But in the long run, if you want to implement business-driven authorization (access control), you need a way to do this independently of your code: you do not want to rewrite your app code every time there is a requirements change.
To do so, there is an access control model called Attribute-Based Access Control (ABAC) that will let you define your authorization policies independently of your code.
In ABAC, you have the following concepts:
an architecture which defines a policy enforcement point (PEP) and a policy decision point (PDP). The PEP sits in front of (or within) your app. It intercepts the business requests (e.g. a request to view a film) and sends an authorization request to the PDP. The PDP is configured with policies. Based on the request the PDP will reach a decision: either yes, Permit or no, Deny.

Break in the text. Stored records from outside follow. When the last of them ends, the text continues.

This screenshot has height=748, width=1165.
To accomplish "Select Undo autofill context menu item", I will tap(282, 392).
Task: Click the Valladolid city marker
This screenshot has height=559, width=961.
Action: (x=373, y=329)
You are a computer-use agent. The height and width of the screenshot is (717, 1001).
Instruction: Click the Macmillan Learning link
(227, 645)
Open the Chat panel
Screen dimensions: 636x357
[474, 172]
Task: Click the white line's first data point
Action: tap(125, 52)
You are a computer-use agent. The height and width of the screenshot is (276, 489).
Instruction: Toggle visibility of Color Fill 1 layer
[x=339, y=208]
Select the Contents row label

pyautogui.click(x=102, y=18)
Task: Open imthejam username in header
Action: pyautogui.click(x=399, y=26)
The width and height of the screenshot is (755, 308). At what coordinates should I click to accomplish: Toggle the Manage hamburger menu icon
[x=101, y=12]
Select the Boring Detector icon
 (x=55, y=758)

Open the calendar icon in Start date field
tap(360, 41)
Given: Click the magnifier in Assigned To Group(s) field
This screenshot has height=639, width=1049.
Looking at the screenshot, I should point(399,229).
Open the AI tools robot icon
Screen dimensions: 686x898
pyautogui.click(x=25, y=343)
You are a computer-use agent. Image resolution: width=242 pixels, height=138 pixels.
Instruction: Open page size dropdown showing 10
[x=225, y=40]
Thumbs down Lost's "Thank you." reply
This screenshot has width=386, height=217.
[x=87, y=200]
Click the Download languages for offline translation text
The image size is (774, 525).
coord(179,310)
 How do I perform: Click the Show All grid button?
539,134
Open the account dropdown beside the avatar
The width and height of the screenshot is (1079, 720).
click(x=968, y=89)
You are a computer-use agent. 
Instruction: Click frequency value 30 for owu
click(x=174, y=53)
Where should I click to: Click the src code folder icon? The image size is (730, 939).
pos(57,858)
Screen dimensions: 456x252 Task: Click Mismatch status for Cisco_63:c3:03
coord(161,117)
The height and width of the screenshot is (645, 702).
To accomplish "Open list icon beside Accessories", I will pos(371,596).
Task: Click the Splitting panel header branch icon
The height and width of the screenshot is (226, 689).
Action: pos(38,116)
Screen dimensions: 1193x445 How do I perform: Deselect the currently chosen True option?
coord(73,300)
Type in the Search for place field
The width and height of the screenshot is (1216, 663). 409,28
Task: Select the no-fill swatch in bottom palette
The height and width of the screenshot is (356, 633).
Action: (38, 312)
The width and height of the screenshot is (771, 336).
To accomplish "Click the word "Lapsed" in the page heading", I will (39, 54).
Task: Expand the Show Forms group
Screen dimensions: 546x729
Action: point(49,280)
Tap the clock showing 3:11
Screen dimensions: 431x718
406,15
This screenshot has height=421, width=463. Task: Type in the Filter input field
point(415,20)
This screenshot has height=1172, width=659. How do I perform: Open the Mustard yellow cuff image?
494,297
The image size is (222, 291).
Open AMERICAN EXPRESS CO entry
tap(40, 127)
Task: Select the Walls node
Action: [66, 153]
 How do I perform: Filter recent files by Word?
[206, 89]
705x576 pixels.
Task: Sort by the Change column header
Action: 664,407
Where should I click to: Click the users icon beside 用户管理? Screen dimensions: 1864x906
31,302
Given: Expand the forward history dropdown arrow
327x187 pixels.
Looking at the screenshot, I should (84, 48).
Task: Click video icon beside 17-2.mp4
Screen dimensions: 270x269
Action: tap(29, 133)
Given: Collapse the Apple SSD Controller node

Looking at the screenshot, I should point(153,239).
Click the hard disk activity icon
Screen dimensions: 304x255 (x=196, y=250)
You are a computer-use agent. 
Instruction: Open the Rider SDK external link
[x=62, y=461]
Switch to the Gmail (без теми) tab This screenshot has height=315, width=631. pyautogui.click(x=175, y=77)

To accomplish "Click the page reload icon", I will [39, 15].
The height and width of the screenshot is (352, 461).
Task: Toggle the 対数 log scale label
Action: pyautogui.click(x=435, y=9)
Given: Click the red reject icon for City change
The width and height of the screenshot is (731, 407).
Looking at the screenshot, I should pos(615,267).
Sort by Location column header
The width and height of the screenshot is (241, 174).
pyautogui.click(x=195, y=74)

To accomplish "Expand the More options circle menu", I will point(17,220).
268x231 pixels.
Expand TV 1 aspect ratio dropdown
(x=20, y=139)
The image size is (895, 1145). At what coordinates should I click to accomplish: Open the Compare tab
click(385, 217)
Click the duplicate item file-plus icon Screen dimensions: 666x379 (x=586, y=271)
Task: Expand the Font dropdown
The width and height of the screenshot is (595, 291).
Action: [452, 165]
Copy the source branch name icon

a policy language: the policy language is attribute-based (hence the name ABAC). This means that you can use any number of attributes (e.g. user role, user id, user group memberships, but also user age, user location, user subscription as well as resource attributes such as movie rating, movie category, movie price...)
a request / response scheme: this is how you ask for authorization. It is essentially a yes/no flow. "Can a user do X?", "Yes they can."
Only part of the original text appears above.